Future Models - Great Wall 2013 C50
Auto makes Great Wall sedan chance for Oz
Automatic decision: Reports that Great Wall’s C50 sedan will receive an auto transmission makes it a stronger chance for Australian import.
Great Wall C50 sedan back on agenda for Australia with new CVT auto transmission
16 August 2012
CHINESE car-maker Great Wall is in talks with its Australian distributor Ateco Automotive about the viability of bringing the Holden Cruze-sized C50 sedan to this market, but it is unlikely to arrive before the end of next year.
The case for importing the C50 has become stronger with news it is about to receive an automatic continuously variable transmission (CVT) option, according to China Car Times.
Great Wall’s smaller VX10 light hatch is still set to become the brand’s first passenger car in Australia and is expected to hit local showrooms before the end of this year, around 12 months later than initially planned.
Ateco’s Chinese brands spokesman Daniel Cotterill confirmed to GoAuto that the C50 is on the company’s radar for import.
“It is certainly something that has been discussed with Great Wall as to its viability for this market,” he said.
“I don’t think we will see the car here before the end of next year at the earliest.”
Like the similarly sized Geely Emgrand EC7 – which is being rolled out in some European countries including the UK and has been awarded a four-star Euro NCAP safety rating – the Great Wall C50 appears to have been designed with export markets in mind and can be specified with plenty of safety equipment.
From top: Great Wall VX10; Geely EC7.
The C50 is available with electronic stability control – now mandatory in Australia – plus side and curtain airbags, tyre pressure monitoring, anti-lock brakes with electronic brake-force distribution, and doors that automatically unlock after a crash.
Its 1.5-litre turbo-petrol engine produces 98kW and 188Nm and consumes 6.9 litres of fuel per 100 kilometres when paired with the standard five-speed manual transmission.
Holden’s Australian-built Cruze extracts 5kW more power and 12Nm more torque from its smaller 1.4-litre turbo engine while consuming 0.5L/100km less fuel.
However, the Cruze’s conventional automatic transmission makes it as thirsty as the manual C50 whereas a CVT can often reduce fuel consumption, meaning the Chinese car could potentially be more efficient in auto form.

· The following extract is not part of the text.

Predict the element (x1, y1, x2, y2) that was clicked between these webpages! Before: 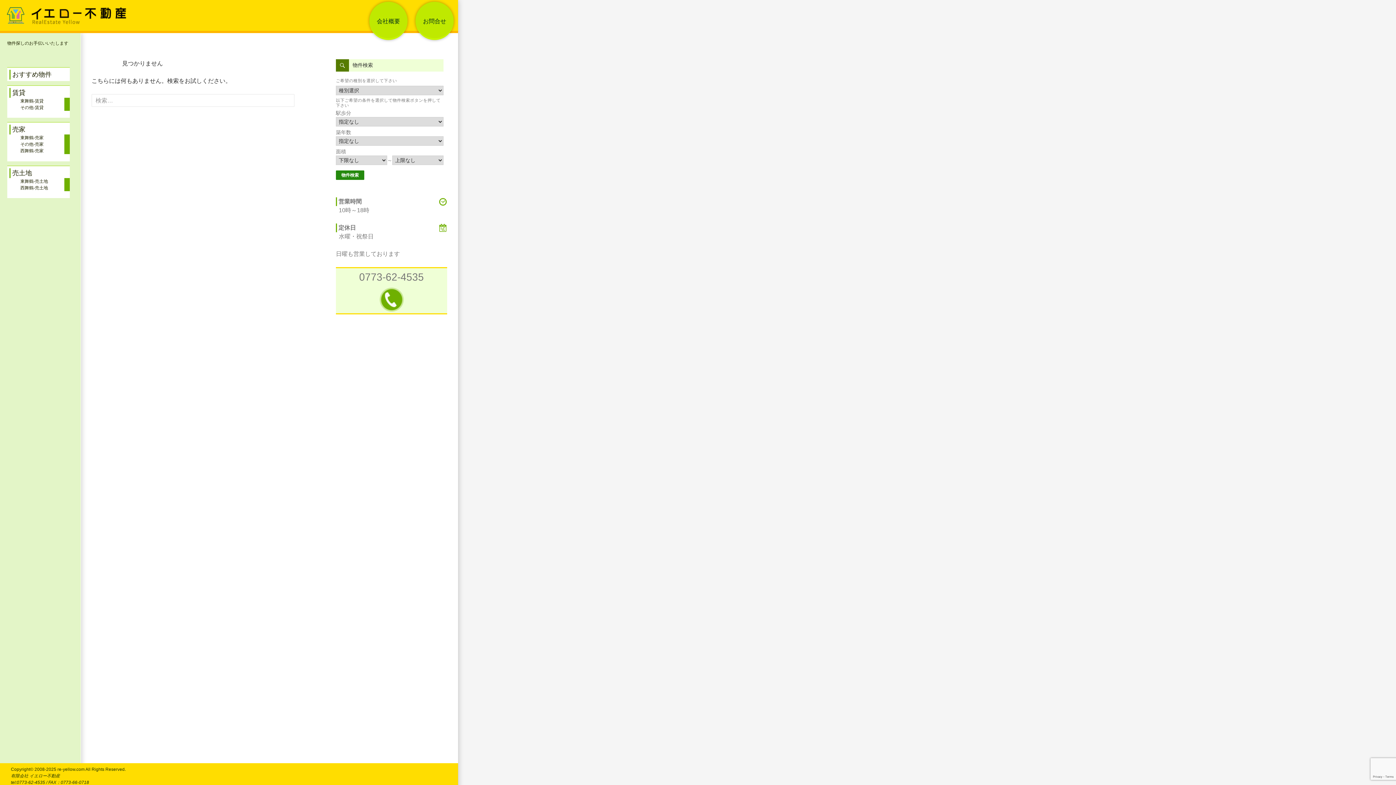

Great Wall claims its 1.5-litre turbo is China’s first home-grown turbocharged small-displacement engine with performance “comparable to that of joint-venture brand”.
It also says the 98kW/188Nm outputs are minimums, suggesting there is scope to turn up the wick to suit different markets and models.
If the C50 is introduced in Australia, its 4650mm length could mean it slips into the mid-size segment as it is 21mm longer than the Cruze, which is in turn larger than the Skoda Octavia from the segment above.
According to Great Wall’s Chinese website, the C50 can be specified with a respectable array of equipment including automatic wipers, cruise control, reversing camera, parking sensors, Bluetooth, trip computer, leather upholstery and a multi-function steering wheel with height and reach adjustment.
China Car Times says the automatic C50 will debut at next month’s Chengdu motor show and is expected to cost 100,000 yuan ($A14,960) when is goes on sale in China.
Sydney-based Ateco previously intended to introduce the smaller VX10 (also known under several other names including Phenom and C10) in the fourth quarter of 2011 and then delayed it to the first quarter of this year, but it has yet to materialise.
Documents viewed by GoAuto suggest the VX10 was approved for Australian sale in October last year with a 70kW 1.5-litre petrol engine with a choice of a five-speed manual or CVT auto.
Mr Cotterill said Ateco still plans to bring the VX10 here, but its arrival has been pushed back.
“The plan is still to have it here by the end of this year,” he said. “I really cannot tell you more than that.”
The documents also show that, of the two front-end designs available for the VX10 in China, Ateco appears to have opted for the more distinctive, with a large grille that extends below the numberplate, decorated with bold diagonal chrome strakes.